In Shanghai in 2000, two institutes nearly half a century old merged to form the Institute of Biochemistry and Cell Biology. It is one of the largest and best research centers in China. Geneticist Li Zaiping is elderly, genial, a smooth survivor. We met in a large conference room, with colleagues of Li’s, including a senior principal investigator studying insulin and the institute’s deputy director, Jing Naihe, younger, fluent, intense. Professor Jing had taken his PhD at one of the institute’s predecessors and had gone to Japan as a postdoc. Li relied on Jing to do most of the explaining.

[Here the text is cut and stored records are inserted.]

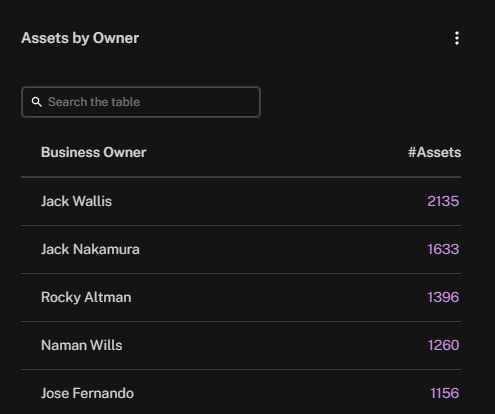Screen dimensions: 495x414
Task: Select the Jose Fernando row
Action: click(241, 392)
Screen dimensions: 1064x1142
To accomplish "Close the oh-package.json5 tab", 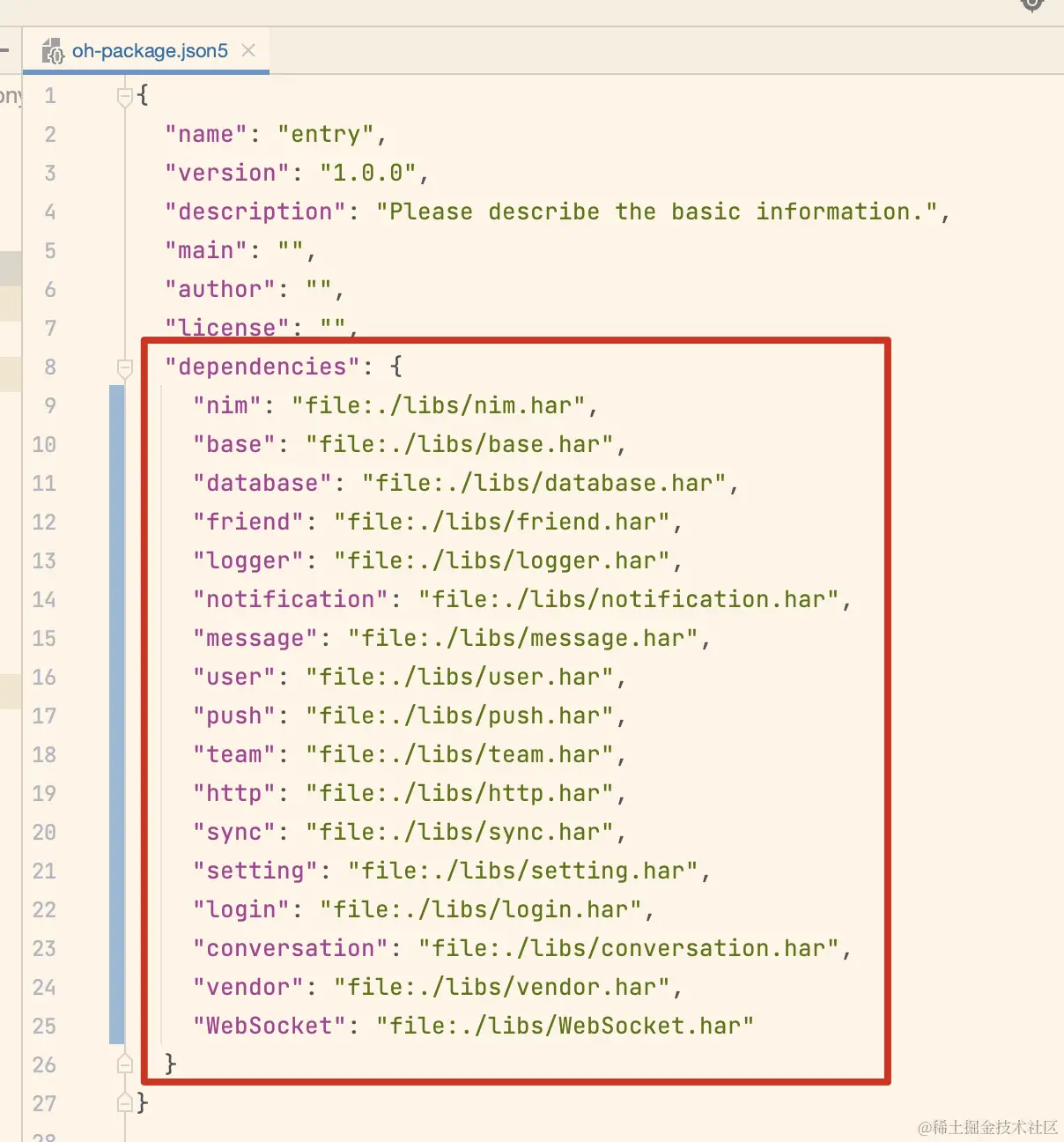I will click(x=248, y=51).
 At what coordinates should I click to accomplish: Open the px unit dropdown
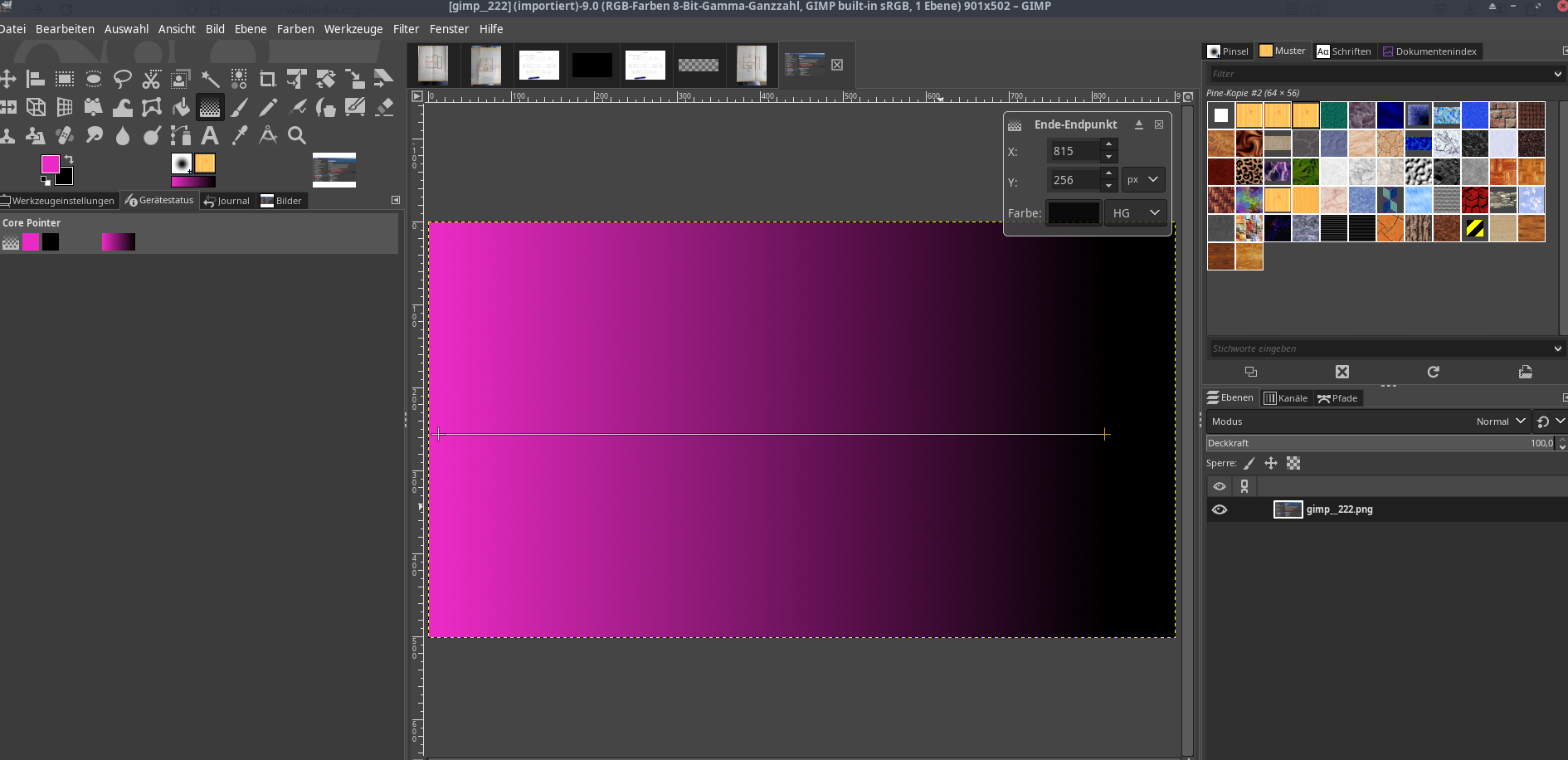click(x=1142, y=180)
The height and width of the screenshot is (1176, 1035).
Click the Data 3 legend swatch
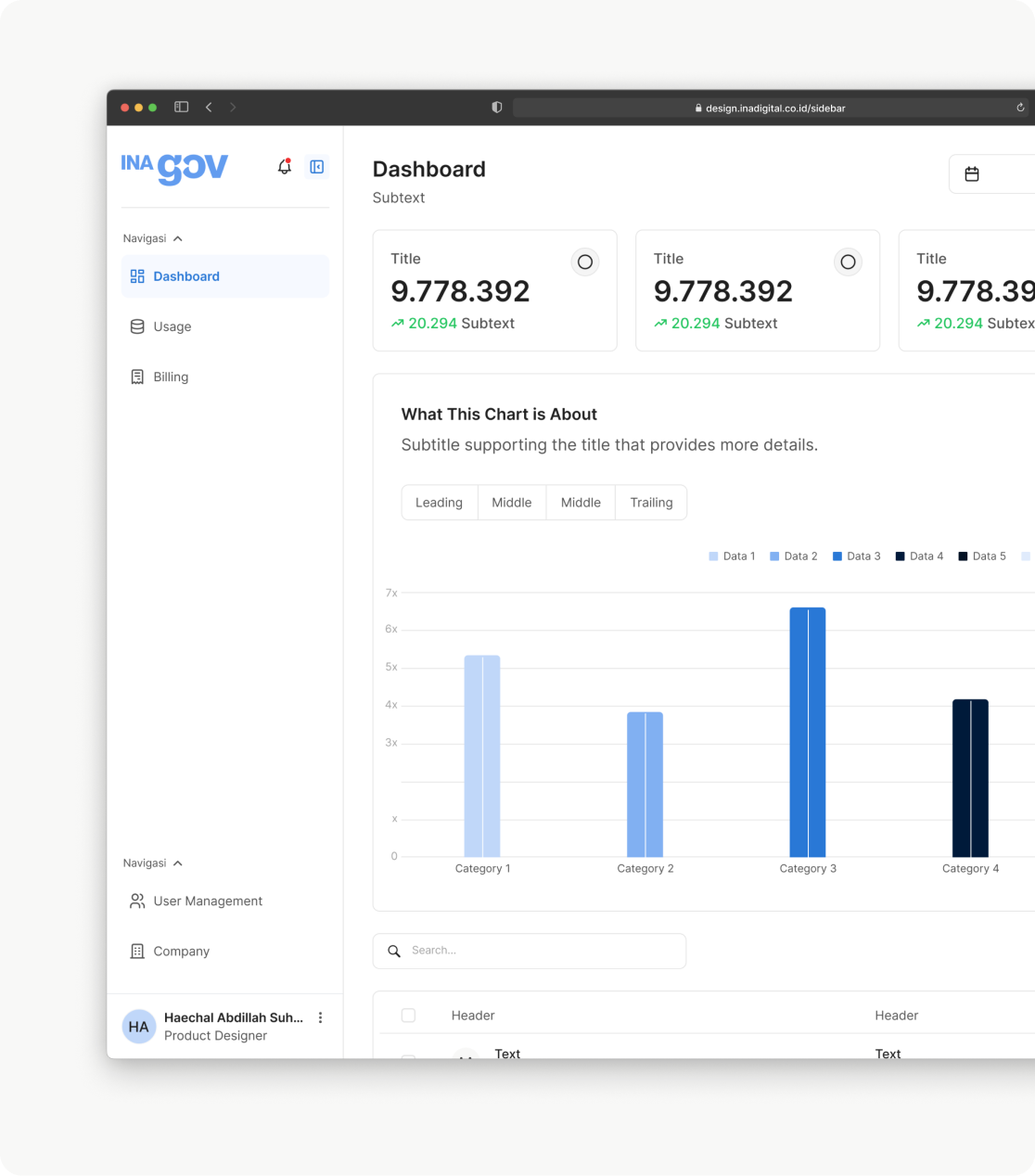click(x=837, y=556)
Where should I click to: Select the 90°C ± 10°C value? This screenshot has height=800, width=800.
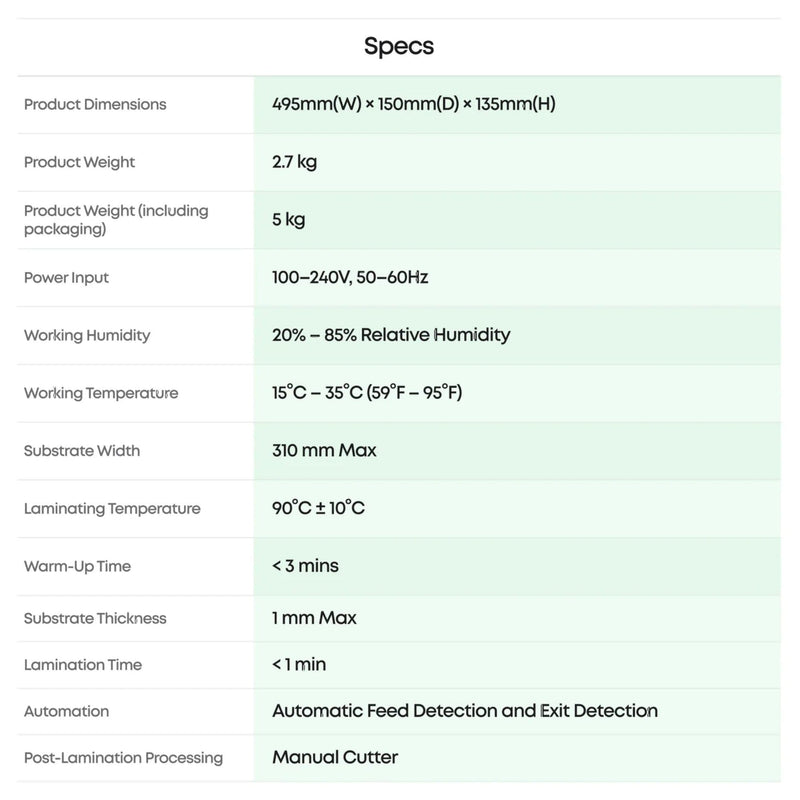[318, 508]
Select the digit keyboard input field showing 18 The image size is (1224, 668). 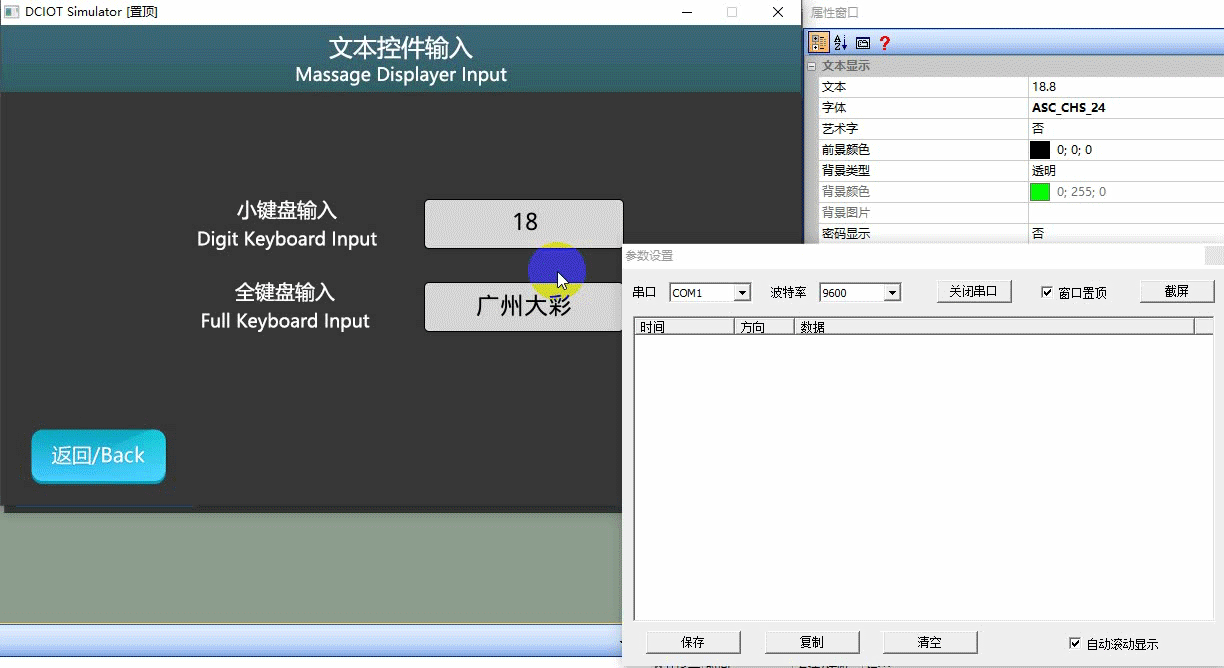tap(524, 223)
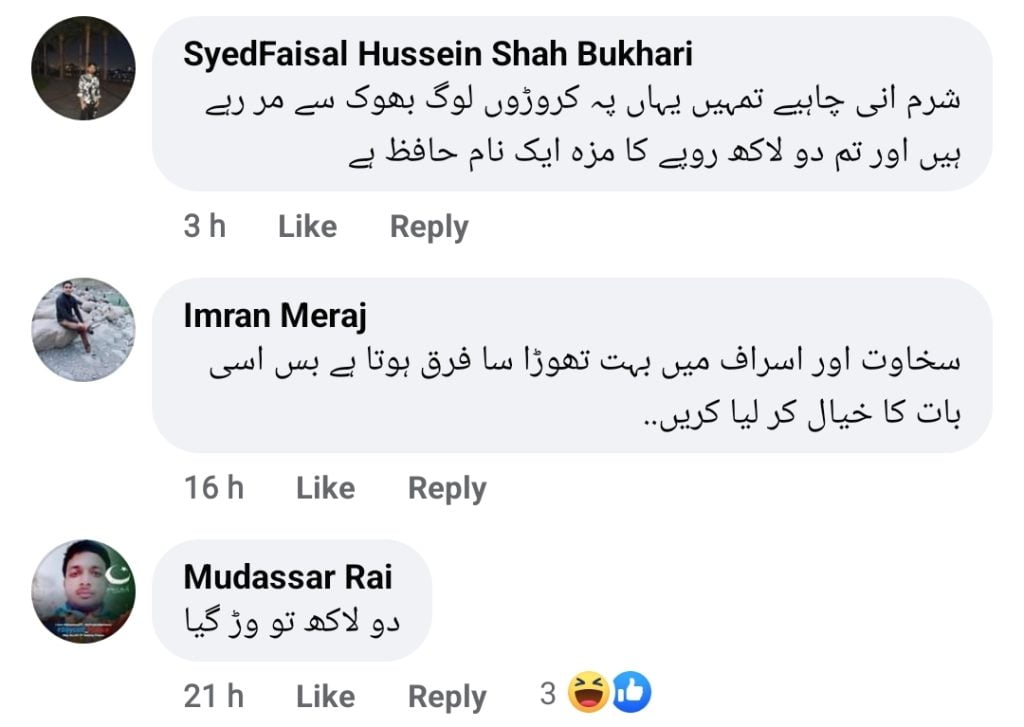Click the blue thumbs-up reaction icon
1024x727 pixels.
629,692
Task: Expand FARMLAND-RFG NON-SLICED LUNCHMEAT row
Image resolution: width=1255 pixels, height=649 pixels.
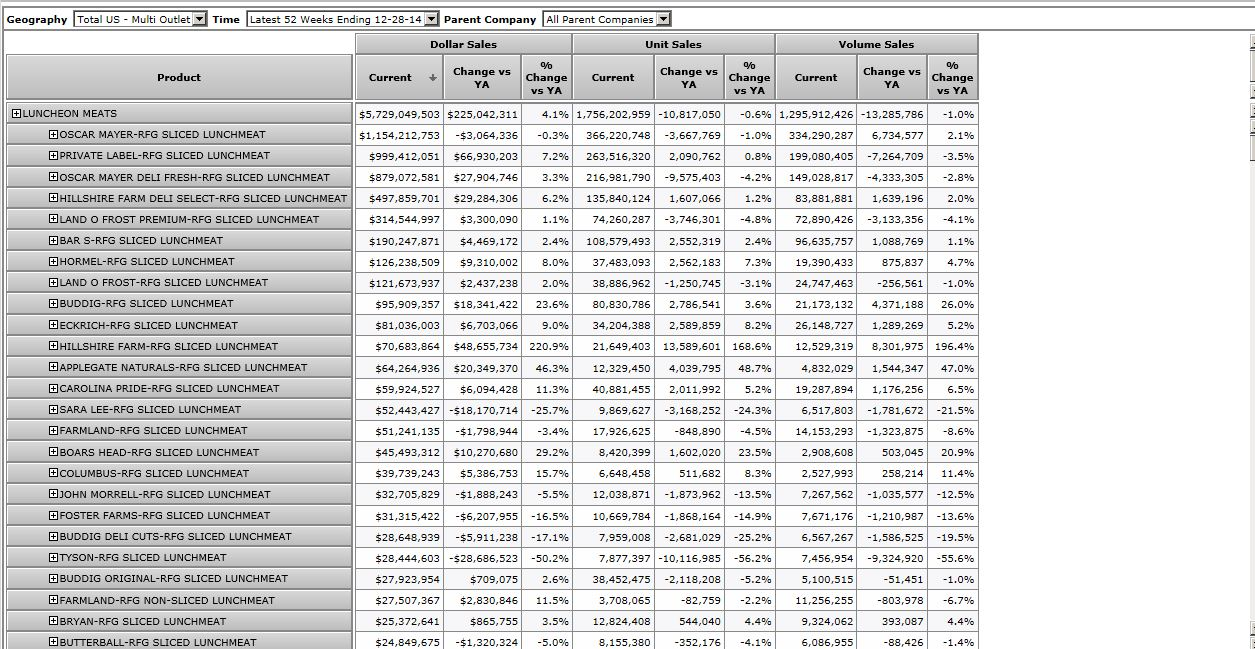Action: coord(53,600)
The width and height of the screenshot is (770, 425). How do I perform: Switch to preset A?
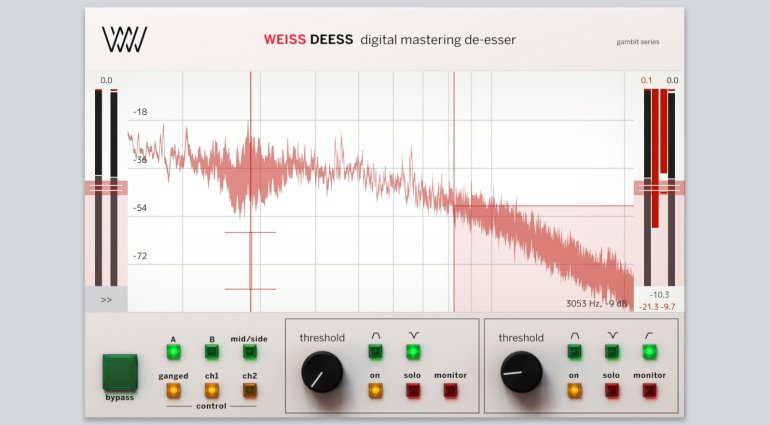point(173,352)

Overall, the institute works in molecular, cell, and developmental biology and in biochemistry, but the four laboratory groups have different specializations and somewhat different affiliations. The State Key Laboratory of Molecular Biology, for example, concerned with RNA-protein interactions and regulation of gene expression, is largely funded and overseen by the Ministry of Science and Technology. (“Key laboratory” is a literal translation of the Chinese, meaning very important.) The other laboratory groups are creatures of the Chinese Academy of Sciences.
At the time Li, Jing, and I met, the institute had 194 scientists, with 45 principal investigators. Of the principal investigators, a third were under 45, a third were between 45 and 60, and a third were above 60 – “but now that’s less,” Jing said. The old guys? My remark was less than tactful, and the laughter was uncomfortable. Jing jumped in, nodding at his senior colleagues: “They are, you can see, I think they are young! At least scientifically, right?” I said that in Beijing I had had a graduate student helping me, who when she learned my age said she’d call me “Ye ye,” which is Chinese children’s talk for “grandpa.” This time the laughter was unrestrained. Li Zaiping then said, soberly, “It’s difficult to get funding, for old people.”
“We have about one staff member for every two graduate students,” Jing said. “We have very few postdocs.” Why? “Because the good students, after they get the PhD, they go to U.S. to make their postdocs. Although now, from this year, that situation start to change.”